Женщина глянула на Русика так, словно через силу заставила себя внимательно разглядеть его, и нехотя, брезгливо скривила губы, не найдя в нем ничего интересного. Неожиданно шагнув к Русику, она склонилась над ним, опахнув нежным запахом лосьонов, сигаретного дыма:
— Ну-ка говори, рыжая бестия, что он тебе тут рассказывал, какие сказки?
— Про море мы... какое глубокое...
Метнув в рот сигарету, женщина протянула длинную руку, вцепилась острыми красными ногтями в Русиковы волосы, приподняла его с гальки, повернула к себе лицом — он увидел ее глаза, круглые, белые, как начищенные серебряные монеты,— и женщина оттолкнула его, негромко сказав:
— Чтоб я тебя больше не видела, дрянь шалавая!
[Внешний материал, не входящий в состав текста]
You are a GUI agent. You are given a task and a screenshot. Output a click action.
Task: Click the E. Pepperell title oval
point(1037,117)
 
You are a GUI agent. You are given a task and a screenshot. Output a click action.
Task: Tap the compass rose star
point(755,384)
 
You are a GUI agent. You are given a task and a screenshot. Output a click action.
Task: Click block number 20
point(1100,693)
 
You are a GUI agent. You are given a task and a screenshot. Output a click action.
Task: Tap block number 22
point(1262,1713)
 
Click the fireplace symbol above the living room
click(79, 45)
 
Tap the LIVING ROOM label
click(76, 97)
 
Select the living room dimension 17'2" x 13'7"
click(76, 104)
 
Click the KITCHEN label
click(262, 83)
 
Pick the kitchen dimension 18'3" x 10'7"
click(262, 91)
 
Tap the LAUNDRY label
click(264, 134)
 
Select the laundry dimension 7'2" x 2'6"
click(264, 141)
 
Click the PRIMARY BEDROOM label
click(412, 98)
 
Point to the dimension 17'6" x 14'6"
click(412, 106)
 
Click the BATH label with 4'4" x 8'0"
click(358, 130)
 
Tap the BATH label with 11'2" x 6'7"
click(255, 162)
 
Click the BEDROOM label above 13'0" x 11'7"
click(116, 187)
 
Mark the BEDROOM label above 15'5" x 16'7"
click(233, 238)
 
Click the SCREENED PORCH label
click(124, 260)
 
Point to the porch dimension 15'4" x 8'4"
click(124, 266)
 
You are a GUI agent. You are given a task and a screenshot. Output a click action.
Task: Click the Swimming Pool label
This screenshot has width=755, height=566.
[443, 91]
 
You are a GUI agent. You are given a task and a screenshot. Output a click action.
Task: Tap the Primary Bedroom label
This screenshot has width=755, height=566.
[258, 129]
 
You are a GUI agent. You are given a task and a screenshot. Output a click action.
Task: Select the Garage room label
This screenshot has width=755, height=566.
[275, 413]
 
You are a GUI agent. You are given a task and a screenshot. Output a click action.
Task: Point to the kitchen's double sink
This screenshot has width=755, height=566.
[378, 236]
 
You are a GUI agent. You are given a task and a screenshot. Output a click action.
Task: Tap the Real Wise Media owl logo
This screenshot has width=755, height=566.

И ни слова никому! Понял?
Русик отбежал, позабыв прихватить свои вещи, подумал, что женщина расшвыряет их со злости, однако она уже не смотрела на него, нервно одевала Плутония Сириуса, устыжая ласковыми словами, потом толкнула его ладошкой в спину, повела впереди себя.
Они шли, высокая и тонкая, коротенький и толстый. Под ним тяжело скрипела галька, под ней — позванивала. Он ссутулился, втянул голову в борцовские плечи — голова лежала на плечах лохматым шаром, — свесил вяло и низко руки, смотрел себе под ноги, как виноватый, выпивший лишку мужик. Она вытянулась в струнку, медленно поводила головой, чуть кивая знакомым, и, казалось, полы халатика, отброшенные за спину, не смели касаться ее сердитого тела. Она была похожа на очень строгую дет садовскую воспитательницу и на неродную маму.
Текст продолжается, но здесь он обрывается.